# EXERCISE GOAL
I need an exact copy of the lines from the one containing "This screenshot has height=459, width=774." through the end of the records, without any pictures.

# DATA TO USE
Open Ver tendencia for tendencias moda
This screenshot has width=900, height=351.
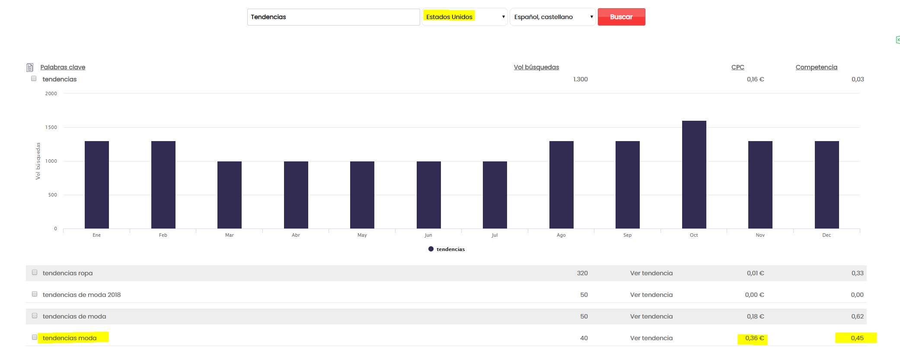click(651, 338)
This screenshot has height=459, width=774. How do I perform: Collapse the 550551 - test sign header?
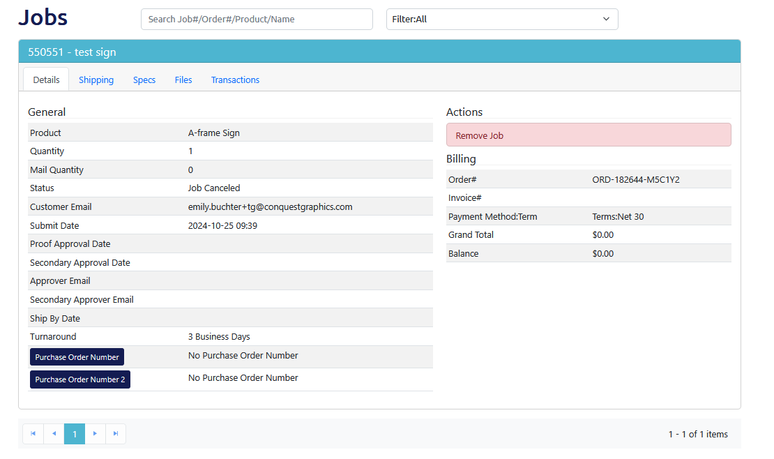click(379, 52)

# WORKED SOLUTION
This screenshot has height=459, width=774. How do I perform: Collapse the 550551 - test sign header?
click(379, 52)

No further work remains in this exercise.